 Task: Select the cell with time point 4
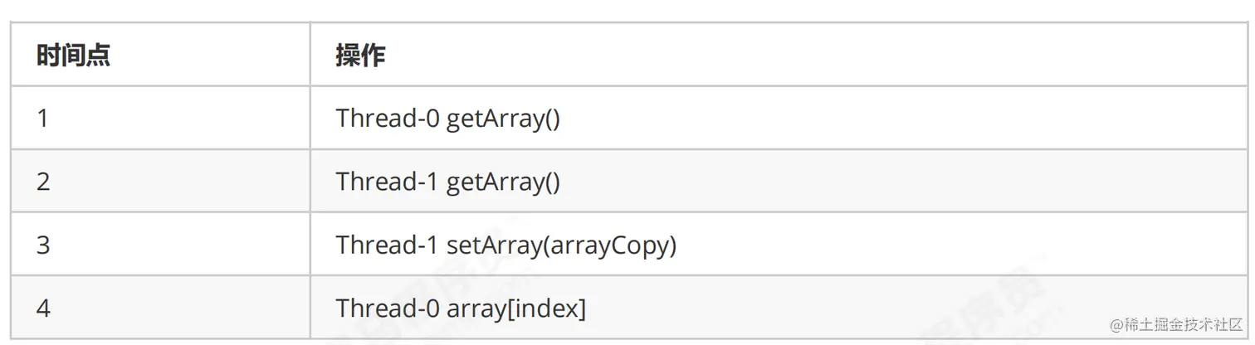point(160,308)
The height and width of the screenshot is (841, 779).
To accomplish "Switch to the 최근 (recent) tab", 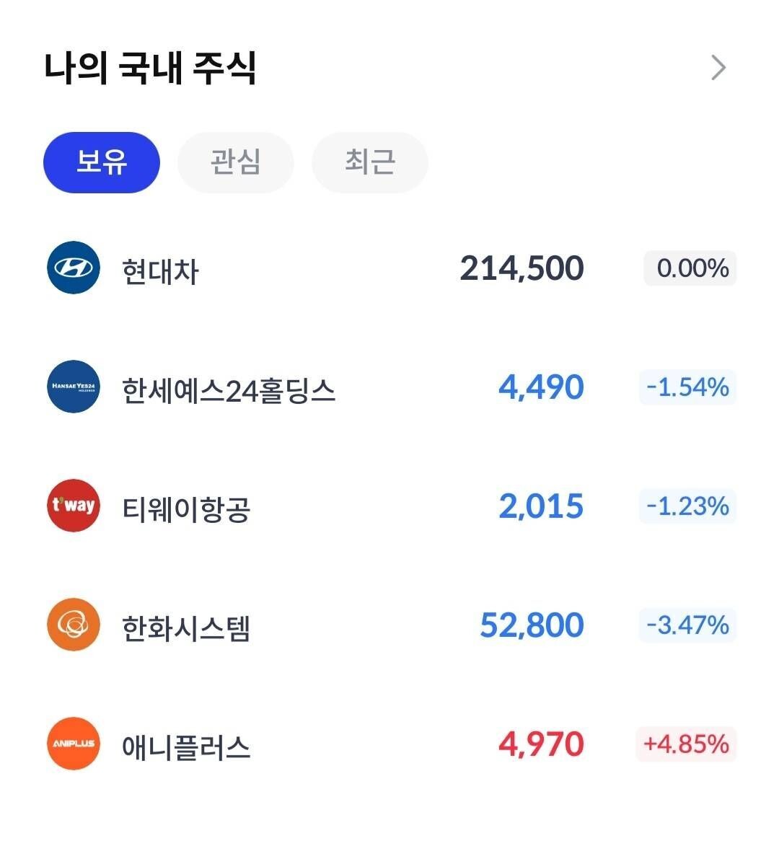I will click(x=369, y=162).
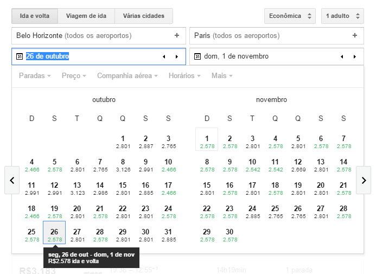The image size is (376, 274).
Task: Open the 1 adulto passengers dropdown
Action: [342, 16]
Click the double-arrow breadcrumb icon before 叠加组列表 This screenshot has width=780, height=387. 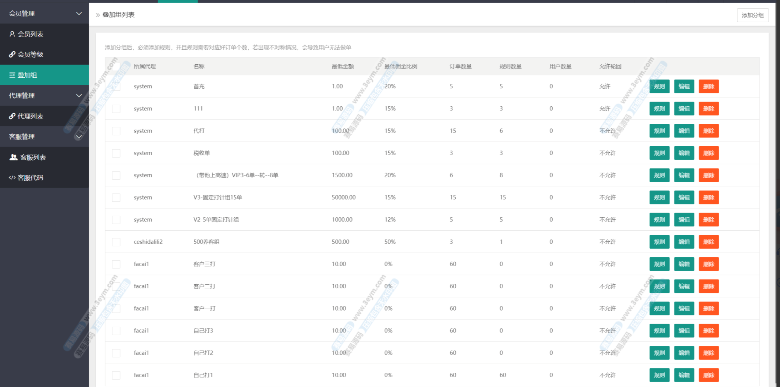click(98, 15)
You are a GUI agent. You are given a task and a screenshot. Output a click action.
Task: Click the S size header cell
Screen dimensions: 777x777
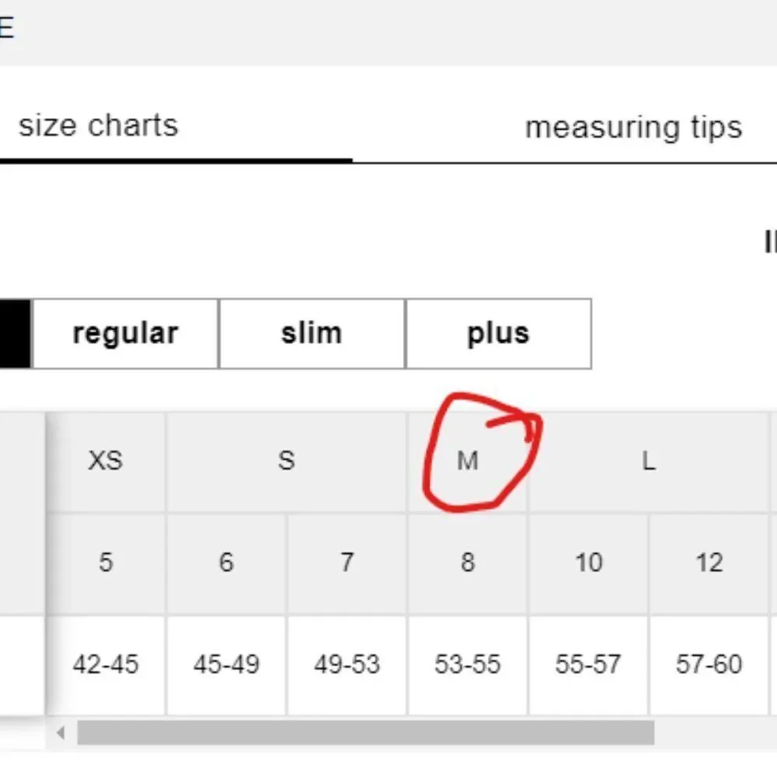pos(287,461)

★ ★ ★ ★ ★

**Directive:** Copy out every line of the records above that contains the word "cell". Case counts.

**Solution to this exercise:**
 Task: Select the cell with time point 4
Task: Click the S size header cell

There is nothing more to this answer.